## Exercise task
In the material below, copy word for word everything from the line containing "Given: Open the user profile icon in sidebar" down to the line containing "tap(1975, 1203)", with both of those lines included. Leave out everything before and after that span.

<<<<

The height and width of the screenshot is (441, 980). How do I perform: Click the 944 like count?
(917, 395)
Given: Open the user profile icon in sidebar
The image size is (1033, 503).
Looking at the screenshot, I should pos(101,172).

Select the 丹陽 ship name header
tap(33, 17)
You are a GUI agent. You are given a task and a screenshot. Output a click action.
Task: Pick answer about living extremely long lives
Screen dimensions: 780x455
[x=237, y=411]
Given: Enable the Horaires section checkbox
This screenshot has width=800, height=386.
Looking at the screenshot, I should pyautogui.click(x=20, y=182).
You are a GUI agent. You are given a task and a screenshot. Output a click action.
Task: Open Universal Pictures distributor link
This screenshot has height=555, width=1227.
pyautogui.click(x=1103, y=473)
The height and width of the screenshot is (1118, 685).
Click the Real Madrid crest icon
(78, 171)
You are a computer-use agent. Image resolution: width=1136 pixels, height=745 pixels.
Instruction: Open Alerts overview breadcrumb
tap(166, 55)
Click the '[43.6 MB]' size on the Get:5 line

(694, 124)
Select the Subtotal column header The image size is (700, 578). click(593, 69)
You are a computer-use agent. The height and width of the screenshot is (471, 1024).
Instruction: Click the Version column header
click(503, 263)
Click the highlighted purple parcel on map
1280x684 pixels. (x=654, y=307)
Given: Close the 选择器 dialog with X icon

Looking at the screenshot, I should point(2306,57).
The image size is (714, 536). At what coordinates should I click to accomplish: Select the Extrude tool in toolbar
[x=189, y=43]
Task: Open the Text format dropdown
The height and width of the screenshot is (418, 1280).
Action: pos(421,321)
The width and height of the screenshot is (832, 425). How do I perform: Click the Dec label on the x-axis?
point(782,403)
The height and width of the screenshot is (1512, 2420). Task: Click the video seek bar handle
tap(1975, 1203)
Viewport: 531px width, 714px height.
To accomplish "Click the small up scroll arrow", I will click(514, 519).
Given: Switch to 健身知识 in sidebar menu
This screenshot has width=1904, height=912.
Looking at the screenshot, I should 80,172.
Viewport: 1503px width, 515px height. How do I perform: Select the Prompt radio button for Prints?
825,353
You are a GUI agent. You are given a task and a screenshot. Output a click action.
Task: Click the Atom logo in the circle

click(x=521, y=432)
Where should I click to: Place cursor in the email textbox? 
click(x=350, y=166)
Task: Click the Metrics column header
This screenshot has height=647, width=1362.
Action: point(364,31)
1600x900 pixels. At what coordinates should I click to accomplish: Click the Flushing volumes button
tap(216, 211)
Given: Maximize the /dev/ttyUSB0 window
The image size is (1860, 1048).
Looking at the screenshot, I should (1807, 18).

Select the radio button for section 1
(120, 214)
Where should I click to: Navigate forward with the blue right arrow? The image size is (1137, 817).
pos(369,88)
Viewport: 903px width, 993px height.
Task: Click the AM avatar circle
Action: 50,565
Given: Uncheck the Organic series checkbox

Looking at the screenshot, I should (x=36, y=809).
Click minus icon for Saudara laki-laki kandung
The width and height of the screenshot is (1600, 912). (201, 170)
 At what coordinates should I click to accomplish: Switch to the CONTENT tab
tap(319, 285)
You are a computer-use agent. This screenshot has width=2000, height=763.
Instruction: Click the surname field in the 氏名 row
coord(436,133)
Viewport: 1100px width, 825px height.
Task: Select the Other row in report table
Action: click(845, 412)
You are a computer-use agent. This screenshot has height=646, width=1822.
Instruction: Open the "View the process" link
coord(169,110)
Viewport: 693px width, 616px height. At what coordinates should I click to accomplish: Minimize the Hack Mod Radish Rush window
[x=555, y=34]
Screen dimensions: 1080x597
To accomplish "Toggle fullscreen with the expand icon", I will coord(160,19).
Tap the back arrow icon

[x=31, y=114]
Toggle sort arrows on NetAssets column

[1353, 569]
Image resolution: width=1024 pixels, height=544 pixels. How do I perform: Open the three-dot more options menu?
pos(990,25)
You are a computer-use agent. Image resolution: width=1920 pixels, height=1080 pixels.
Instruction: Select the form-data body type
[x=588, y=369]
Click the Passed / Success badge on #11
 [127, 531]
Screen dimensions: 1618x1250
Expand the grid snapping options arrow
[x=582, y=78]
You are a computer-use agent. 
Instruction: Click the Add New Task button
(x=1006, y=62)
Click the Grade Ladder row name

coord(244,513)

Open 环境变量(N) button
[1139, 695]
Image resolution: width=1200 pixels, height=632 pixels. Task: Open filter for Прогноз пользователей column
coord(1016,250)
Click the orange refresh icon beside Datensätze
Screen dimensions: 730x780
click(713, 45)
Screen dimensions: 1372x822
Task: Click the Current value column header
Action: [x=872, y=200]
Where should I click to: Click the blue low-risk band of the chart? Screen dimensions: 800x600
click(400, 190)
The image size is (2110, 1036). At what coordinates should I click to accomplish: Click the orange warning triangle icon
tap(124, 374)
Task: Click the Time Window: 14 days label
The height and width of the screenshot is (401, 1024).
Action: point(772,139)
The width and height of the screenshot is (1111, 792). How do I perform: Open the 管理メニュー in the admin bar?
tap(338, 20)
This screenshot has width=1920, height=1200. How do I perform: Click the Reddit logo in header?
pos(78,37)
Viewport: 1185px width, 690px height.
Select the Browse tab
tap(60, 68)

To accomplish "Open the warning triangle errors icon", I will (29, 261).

>>>>

## Correct response
Given: Open the user profile icon in sidebar
The image size is (1033, 503).
Looking at the screenshot, I should pos(101,172).

Select the 丹陽 ship name header
tap(33, 17)
You are a GUI agent. You are given a task and a screenshot. Output a click action.
Task: Pick answer about living extremely long lives
Screen dimensions: 780x455
[x=237, y=411]
Given: Enable the Horaires section checkbox
This screenshot has width=800, height=386.
Looking at the screenshot, I should pyautogui.click(x=20, y=182).
You are a GUI agent. You are given a task and a screenshot. Output a click action.
Task: Open Universal Pictures distributor link
This screenshot has height=555, width=1227.
pyautogui.click(x=1103, y=473)
The height and width of the screenshot is (1118, 685).
Click the Real Madrid crest icon
(78, 171)
You are a computer-use agent. Image resolution: width=1136 pixels, height=745 pixels.
Instruction: Open Alerts overview breadcrumb
tap(166, 55)
Click the '[43.6 MB]' size on the Get:5 line

(694, 124)
Select the Subtotal column header The image size is (700, 578). click(593, 69)
You are a computer-use agent. The height and width of the screenshot is (471, 1024).
Instruction: Click the Version column header
click(503, 263)
Click the highlighted purple parcel on map
1280x684 pixels. (x=654, y=307)
Given: Close the 选择器 dialog with X icon

Looking at the screenshot, I should point(2306,57).
The image size is (714, 536). At what coordinates should I click to accomplish: Select the Extrude tool in toolbar
[x=189, y=43]
Task: Open the Text format dropdown
The height and width of the screenshot is (418, 1280).
Action: pos(421,321)
The width and height of the screenshot is (832, 425). How do I perform: Click the Dec label on the x-axis?
point(782,403)
The height and width of the screenshot is (1512, 2420). Task: Click the video seek bar handle
tap(1975, 1203)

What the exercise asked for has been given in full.